▸ How to complete this task
The answer should be each line of the records that contains the word "column"; please copy them all.

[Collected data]
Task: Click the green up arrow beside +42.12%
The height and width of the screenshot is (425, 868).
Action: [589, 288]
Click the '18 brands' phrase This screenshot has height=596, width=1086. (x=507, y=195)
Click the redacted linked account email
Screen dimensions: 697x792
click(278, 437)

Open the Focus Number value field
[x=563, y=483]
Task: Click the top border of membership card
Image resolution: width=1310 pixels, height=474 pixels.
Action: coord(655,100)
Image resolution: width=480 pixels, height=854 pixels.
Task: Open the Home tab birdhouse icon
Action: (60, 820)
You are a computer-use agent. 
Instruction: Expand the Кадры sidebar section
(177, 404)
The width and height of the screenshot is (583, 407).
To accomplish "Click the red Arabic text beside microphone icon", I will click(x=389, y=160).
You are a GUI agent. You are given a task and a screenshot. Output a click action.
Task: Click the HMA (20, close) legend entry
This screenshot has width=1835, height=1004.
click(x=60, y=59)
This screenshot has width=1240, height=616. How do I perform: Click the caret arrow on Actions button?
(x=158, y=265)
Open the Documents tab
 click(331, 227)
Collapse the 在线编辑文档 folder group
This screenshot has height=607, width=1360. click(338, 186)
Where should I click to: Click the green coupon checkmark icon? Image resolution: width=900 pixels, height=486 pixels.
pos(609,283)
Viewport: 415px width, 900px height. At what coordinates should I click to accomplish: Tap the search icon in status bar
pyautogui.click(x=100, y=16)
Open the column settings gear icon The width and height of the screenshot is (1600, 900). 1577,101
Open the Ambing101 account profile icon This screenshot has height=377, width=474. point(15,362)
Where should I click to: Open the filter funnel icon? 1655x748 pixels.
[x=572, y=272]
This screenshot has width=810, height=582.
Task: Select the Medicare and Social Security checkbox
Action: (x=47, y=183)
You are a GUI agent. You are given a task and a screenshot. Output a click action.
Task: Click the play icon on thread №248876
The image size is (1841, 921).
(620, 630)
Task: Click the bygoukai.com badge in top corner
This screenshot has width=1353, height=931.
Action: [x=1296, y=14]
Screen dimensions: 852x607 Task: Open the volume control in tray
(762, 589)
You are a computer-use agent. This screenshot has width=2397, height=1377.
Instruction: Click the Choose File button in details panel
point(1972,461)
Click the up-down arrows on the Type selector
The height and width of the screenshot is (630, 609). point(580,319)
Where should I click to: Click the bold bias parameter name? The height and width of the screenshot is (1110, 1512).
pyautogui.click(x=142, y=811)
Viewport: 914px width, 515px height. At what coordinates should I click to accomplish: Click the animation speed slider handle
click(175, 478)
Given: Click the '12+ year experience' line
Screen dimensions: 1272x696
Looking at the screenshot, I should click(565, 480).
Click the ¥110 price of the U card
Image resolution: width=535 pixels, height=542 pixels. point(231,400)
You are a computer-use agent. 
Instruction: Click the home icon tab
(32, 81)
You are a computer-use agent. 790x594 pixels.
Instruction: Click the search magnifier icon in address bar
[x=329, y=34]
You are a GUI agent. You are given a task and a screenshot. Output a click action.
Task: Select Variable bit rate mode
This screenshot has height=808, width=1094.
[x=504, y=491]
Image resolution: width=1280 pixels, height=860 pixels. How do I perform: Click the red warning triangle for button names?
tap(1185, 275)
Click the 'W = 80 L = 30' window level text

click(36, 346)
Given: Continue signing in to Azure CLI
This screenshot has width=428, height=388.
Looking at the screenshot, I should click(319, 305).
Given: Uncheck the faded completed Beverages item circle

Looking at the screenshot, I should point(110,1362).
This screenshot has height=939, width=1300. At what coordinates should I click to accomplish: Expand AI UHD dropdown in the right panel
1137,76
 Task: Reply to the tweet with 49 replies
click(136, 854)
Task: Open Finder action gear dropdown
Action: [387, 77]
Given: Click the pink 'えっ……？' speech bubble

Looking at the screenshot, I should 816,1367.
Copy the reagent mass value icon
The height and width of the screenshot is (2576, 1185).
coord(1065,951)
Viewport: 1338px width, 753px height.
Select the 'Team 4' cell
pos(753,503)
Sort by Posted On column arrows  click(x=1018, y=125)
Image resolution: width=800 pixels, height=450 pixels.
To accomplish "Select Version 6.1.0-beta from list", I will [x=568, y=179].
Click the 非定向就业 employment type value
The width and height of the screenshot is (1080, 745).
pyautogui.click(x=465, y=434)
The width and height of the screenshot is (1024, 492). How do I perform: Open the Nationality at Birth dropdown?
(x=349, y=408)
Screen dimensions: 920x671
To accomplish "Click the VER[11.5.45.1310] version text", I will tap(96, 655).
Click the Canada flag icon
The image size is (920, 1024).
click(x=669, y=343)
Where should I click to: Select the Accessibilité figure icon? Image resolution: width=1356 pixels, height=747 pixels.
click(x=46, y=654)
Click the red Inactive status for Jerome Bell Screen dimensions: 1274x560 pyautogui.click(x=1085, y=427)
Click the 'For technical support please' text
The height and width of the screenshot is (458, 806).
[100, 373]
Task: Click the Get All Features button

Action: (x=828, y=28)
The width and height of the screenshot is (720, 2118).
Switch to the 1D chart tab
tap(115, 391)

▸ Result
Open the column settings gear icon The width and height of the screenshot is (1600, 900). 1577,101
Sort by Posted On column arrows  click(x=1018, y=125)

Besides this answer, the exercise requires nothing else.